Now you can get Pandora on your iPhone, so you can listen to Pandora on a battery-powered portable device that fits in your pocket – like a twenty-first century version of the old transistor radios, only this one plays a station designed especially for you. Why listen to music on broadcast radio when you can listen to this? Or to put it another way: why listen to music targeted at people who live near you, when you can listen to music targeted at people with tastes like yours?

The second event I’ll point to is a statement from a group of Christian broadcasters, opposing a proposed FCC rule that would require radio stations to have local advisory boards that tell them how to tailor programming to the local community. [hat tip: Ars Technica] The Christian stations say, essentially, that their community is defined by a common interest rather than by geography.

Many people are like the Pandora or Christian radio listeners, in wanting to hear content aimed at their interests rather than just their location. Public policy ought to recognize this and give broadcasters more latitude to find their own communities rather than defining communities only by geography.

Now I’m not saying that there shouldn’t be local programming, or that people shouldn’t care what is happening in their neighborhoods. Most people care a lot about local issues and want some local programming. The local community is one of their communities of interest, but it’s not the only one. Let some stations serve local communities while others serve non-local communities. As long as there is demand for local programming – as there surely will be – the market will provide it, and new technologies will help people get it.

Indeed, one of the benefits of new technologies is that they let people stay in touch with far-away localities. When we were living in Palo Alto during my sabbatical, we wanted to stay in touch with events in the town of Princeton because we were planning to move back after a year. Thanks to the Web, we could stay in touch with both Palo Alto and Princeton. The one exception was that we couldn’t get New Jersey TV stations. We had satellite TV, so the nearby New York and Philadelphia stations were literally being transmitted to our Palo Alto house; but the satellite TV company said the FCC wouldn’t let us have the station because localist policy wanted us to watch San Francisco stations instead. Localist policy, perversely, pushed us away from local programming and kept us out of touch.

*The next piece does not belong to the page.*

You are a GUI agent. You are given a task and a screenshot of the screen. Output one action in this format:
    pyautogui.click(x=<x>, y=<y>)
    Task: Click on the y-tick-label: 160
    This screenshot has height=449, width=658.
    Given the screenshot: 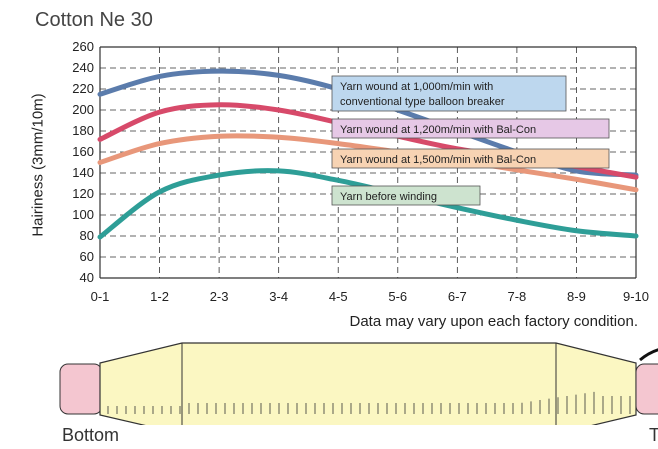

New technologies undermine the rationale for localist policies. It’s easier to get far-away content now – indeed the whole notion that content is bound to a place is fading away. With access to more content sources, there are more possible venues for local programming, making it less likely that local programming will be unavailable because of the whims or blind spots of a few station owners. It’s getting easier and cheaper to gather and distribute information, so more people have the means to produce local programming. In short, we’re looking at a future with more non-local programming and more local programming.